If you are using any other linux distro, or want to build it yourself, you will first need to install either `libbsd` or `libbsd-dev`, depending on how your package manager calls it.
Then, you can clone and build rdo with the following set of commands:
```sh
git clone https://codeberg.org/sw1tchbl4d3/rdo
cd rdo
make
sudo make install
```
After that, you'll have to configure rdo to allow you to use it.
To do this, edit `/etc/rdo.conf`, and set the username variable to your own.
Then you're good to go!
To uninstall:
```sh
sudo make uninstall
```
### Usage
```sh
rdo [command]
```
The configuration file has the following variables:
```
group=wheel
wrong_pw_sleep=1000
session_ttl=5
```
- `group`: The group of users that is allowed to execute rdo.
- `wrong_pw_sleep`: The amount of milliseconds to sleep at a wrong password attempt. Must be a positive integer. Set to 0 to disable.
- `session_ttl`: The amount of minutes a session lasts. Must be a positive integer. Set to 0 to disable.
### Benchmarks
The benchmark: Execute `whoami` (GNU coreutils 8.32) 1000 times.
|Program|Time|
--- | ---
sudo 1.9.7p1 | 13.62s
opendoas 6.8.1 | 7.60s
rdo 1.2 | 2.25s
Baseline | 1.43s
Baseline here is how long it took without any wrapper to make it root.
These benchmarks were done on a single core of an `Intel i3-3110M` Laptop processor, on Artix Linux version `5.13.4-zen2-1-zen`.
`sudo` and `opendoas` were pulled from the pacman repos, rdo via AUR.
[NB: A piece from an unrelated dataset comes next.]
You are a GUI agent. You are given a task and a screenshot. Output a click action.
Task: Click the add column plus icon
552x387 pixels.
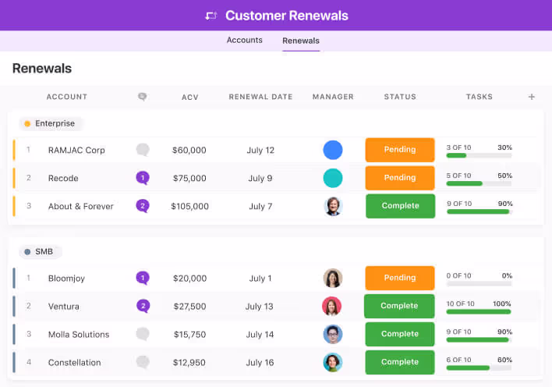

All configs were kept as default, except allow the `wheel` group on both + enable `persist` on doas.
Script used:
```sh
#!/bin/sh
$1 whoami
current=$(date +%s.%N)
for i in {1..1000}; do
$1 whoami 2>&1 >/dev/null
done
done=$(date +%s.%N)
echo $done - $current | bc
```
The script requires `bc` to be installed, for floating point arithmetics.